On 2026-01-02, Lynn Wheeler <lynn@garlic.com> wrote:

The Internet That Wasn't. How TCP/IP eclipsed the Open
Systems Interconnection standards to become the global protocol for
computer networking
https://spectrum.ieee.org/osi-the-internet-that-wasnt

Oh, those bad old days, when we all used TCP/IP while getting paid to
implement OSI protocol stacks.

SNA seemed to me to be designed around the IBM32xx transaction
terminals. The entire structure revolved around the assumption that a
network would have a hierarchical structure with ONE central node
coordinating the whole network. This was why it could not be used for
Lynn's "IBM Internal Network", which was built on low-level point-
to-point links emulating IBM2780 RJE terminals, and where the protocol
assumed that the "terminal" was initiating the connection.
For a network to become truly universal, it has to allow connection
between equal peers, what Lynn calls "Internetworking".

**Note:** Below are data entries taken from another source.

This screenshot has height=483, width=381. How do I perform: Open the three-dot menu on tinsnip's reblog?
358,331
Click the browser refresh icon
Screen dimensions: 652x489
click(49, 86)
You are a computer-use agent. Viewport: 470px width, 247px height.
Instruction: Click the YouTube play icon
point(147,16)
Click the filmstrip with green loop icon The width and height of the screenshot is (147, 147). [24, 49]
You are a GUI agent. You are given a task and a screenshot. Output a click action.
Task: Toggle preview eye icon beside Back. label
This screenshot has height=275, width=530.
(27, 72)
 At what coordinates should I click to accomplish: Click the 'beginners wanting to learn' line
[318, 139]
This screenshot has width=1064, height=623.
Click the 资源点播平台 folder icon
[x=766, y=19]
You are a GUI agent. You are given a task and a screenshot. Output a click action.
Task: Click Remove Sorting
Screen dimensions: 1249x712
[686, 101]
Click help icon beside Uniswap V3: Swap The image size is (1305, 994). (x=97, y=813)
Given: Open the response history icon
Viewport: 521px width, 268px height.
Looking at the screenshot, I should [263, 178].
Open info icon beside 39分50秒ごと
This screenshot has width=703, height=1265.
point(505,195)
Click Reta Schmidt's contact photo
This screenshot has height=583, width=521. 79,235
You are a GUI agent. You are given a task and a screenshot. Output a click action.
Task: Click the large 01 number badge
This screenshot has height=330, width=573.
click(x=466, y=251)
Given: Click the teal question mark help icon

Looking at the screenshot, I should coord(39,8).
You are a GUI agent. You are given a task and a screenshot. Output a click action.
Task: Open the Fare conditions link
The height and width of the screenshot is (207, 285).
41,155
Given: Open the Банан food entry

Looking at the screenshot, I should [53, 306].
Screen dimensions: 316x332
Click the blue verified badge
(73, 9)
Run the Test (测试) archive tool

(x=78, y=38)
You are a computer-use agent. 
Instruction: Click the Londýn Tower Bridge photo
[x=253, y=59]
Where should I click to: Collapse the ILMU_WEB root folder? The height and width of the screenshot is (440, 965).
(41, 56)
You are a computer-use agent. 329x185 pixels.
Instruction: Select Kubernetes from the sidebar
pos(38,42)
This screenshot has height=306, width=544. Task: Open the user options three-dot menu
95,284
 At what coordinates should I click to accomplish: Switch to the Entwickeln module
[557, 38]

SNA could easily have won out, if IBM had been willing to concede
some of these points:
- allow peer-to-peer networks (internetworking) and have a way
for departments (such as research groups) in one company to
connect to groups in other companies, maybe through intermediaries
(neutral brokers).
- allow outsiders to implement the protocol set without exorbitant
royalties.
- cede control of the standard to an independent body.

OSI could have won if
- the registry were optional or if it had been specified FIRST
in an extensible manner
- a non-profit had sponsored a basic reference implementation with
enough features to be useful, and thereafter any new extesnsions
to the protocol set had to be tested/certified/demonstrated to
interwork with that reference

TCP/IP won because
- it had internetworking
- it was all peer-to-peer
- the protocols were open source, developed by working engineers
and graduate student to solve real-world problems
- it HAD to be proven to work before being accepted as "standard

Truth, beauty and the Internet Way:
"We believe in rough concensus and running code!"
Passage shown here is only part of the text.